Robinho no Real Madrid: desempenho satisfatório, mas abaixo do esperado.

Um dos argumentos utilizados por Luis Álvaro Ribeiro para convencer Neymar a seguir no Santos é a idade do jogador, que terá apenas 22 anos em 2014 e ainda terá muito tempo pela frente para buscar outros objetivos no futebol europeu. Além disso, o presidente santista afirma que a permanência de Neymar é um bem para o esporte brasileiro, pois é uma demonstração de força diante dos milhões de euros oferecidos pelos espanhóis e, mais do que isso, valoriza o esporte nacional.

Por outro lado, é legítimo pensarmos que um hipotético prêmio de melhor do mundo para Neymar atuando no Barcelona ou no Real Madrid também ajudaria a valorizar o futebol brasileiro. Isso se torna ainda mais importante em uma fase de poucos craques indiscutíveis criados em gramados tupiniquins. Os europeus já não estão convencidos de que o Brasil continua produzindo craques como Romário, Ronaldo e Ronaldinho.

É claro que Neymar teria de se esforçar muito para ser o melhor jogador do mundo, mesmo se atuasse na Espanha. A concorrência atual é pesada, com Messi e Cristiano Ronaldo quebrando recordes semanalmente. No entanto, jogar com os melhores é o caminho mais curto para se tornar o melhor.

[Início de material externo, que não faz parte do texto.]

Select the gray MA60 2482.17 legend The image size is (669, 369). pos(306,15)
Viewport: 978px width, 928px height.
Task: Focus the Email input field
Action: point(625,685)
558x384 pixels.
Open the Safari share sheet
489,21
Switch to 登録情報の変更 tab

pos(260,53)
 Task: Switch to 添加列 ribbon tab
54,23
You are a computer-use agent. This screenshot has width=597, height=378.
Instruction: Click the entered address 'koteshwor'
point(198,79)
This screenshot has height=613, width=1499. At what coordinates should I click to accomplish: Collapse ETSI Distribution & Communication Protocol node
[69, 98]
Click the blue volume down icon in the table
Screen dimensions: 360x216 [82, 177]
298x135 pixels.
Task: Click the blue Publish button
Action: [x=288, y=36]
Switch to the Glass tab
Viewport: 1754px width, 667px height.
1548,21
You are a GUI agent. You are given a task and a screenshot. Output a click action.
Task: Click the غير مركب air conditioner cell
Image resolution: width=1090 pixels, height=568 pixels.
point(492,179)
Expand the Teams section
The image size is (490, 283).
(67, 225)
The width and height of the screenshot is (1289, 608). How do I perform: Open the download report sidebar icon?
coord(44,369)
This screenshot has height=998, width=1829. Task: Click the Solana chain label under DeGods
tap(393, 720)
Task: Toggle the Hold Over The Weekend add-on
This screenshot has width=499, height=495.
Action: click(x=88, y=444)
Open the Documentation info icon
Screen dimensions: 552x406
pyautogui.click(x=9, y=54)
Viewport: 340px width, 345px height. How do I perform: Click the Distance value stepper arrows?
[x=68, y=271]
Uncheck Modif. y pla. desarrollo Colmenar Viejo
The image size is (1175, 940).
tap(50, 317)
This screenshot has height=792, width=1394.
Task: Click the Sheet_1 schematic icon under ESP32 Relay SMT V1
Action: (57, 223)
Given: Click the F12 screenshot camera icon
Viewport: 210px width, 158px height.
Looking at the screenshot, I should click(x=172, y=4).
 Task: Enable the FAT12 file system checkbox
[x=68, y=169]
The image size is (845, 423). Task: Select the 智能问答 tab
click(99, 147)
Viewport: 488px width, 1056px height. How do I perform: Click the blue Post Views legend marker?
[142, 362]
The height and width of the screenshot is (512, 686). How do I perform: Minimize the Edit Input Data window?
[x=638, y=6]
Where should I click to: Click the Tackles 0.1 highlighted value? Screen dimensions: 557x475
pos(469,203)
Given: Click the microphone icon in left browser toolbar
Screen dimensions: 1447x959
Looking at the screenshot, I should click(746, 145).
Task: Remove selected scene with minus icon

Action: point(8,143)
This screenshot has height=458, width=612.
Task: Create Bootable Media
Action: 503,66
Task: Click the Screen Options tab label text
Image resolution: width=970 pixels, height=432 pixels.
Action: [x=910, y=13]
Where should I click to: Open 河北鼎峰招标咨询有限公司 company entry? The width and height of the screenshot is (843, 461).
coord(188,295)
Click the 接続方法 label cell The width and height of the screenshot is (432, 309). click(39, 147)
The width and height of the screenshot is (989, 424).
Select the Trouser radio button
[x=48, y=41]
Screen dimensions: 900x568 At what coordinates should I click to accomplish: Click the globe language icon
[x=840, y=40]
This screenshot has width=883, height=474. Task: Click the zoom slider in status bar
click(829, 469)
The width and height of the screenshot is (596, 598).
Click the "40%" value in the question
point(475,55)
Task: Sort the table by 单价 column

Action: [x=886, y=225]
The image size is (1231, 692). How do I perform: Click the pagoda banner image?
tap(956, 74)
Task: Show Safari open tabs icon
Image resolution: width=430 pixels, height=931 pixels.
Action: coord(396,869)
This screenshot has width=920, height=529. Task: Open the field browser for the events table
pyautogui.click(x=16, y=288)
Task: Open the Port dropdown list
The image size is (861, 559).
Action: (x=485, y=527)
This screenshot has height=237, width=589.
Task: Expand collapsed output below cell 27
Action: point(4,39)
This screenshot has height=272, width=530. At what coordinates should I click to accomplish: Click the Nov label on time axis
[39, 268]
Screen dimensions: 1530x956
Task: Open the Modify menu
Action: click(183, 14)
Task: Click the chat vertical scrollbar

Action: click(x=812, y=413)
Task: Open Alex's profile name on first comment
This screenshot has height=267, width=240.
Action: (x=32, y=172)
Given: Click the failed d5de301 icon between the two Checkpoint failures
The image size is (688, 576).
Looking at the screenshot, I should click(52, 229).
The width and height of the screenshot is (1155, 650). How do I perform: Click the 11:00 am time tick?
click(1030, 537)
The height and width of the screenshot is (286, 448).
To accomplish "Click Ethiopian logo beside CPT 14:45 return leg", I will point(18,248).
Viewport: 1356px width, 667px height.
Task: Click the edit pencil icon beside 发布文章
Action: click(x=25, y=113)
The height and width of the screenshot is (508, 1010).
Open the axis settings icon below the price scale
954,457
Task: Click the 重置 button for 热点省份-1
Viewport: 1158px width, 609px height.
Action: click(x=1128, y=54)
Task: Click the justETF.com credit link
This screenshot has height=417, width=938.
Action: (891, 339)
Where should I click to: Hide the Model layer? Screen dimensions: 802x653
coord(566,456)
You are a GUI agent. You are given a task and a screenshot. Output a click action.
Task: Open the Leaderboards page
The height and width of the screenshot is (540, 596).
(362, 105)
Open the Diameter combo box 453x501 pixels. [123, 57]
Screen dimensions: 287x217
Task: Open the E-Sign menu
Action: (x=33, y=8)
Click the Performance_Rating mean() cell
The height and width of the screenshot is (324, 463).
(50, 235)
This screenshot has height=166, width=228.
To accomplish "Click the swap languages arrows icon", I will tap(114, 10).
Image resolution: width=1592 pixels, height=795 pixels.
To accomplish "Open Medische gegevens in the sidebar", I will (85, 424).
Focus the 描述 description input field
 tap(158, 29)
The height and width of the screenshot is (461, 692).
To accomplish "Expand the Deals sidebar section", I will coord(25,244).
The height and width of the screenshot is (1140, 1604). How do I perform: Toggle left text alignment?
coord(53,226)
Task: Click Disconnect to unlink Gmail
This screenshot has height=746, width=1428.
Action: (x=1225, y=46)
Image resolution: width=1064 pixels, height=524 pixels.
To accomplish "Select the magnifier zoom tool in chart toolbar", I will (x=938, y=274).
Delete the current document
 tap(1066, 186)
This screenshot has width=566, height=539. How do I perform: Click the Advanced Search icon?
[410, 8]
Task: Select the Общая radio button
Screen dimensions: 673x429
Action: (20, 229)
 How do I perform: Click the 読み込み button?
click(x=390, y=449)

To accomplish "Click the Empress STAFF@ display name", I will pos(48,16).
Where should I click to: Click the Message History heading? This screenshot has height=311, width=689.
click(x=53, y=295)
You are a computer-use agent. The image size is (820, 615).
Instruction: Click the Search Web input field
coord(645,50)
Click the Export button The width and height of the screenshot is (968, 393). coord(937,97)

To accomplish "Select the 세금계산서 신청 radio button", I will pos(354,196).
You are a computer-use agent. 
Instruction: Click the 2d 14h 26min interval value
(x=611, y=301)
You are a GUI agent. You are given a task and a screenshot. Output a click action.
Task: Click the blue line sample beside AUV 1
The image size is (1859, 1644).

Até agora, Messi e Neymar só se encontraram uma vez, no amistoso entre Brasil e Argentina. Em dezembro, os dois craques voltam a se enfrentar, mas com as camisas de seus clubes.

Uma chance de ouro 

Se o argumento de se tornar o melhor jogador do mundo não parece seduzir Neymar, o jogador pode não ter se dado conta de que está abrindo mão de uma oportunidade de ouro, que pode não aparecer novamente. O jovem de 19 anos teve a chance de fazer parte de um dos melhores times da história do futebol, o Barcelona de Messi, Iniesta, Xavi, Guardiola e tantos outros. Já é praticamente consenso entre os amantes de futebol que a equipe catalã, moldada na temporada 2008-09, atingiu um nível excepcional, que a coloca entre os grandes times da história.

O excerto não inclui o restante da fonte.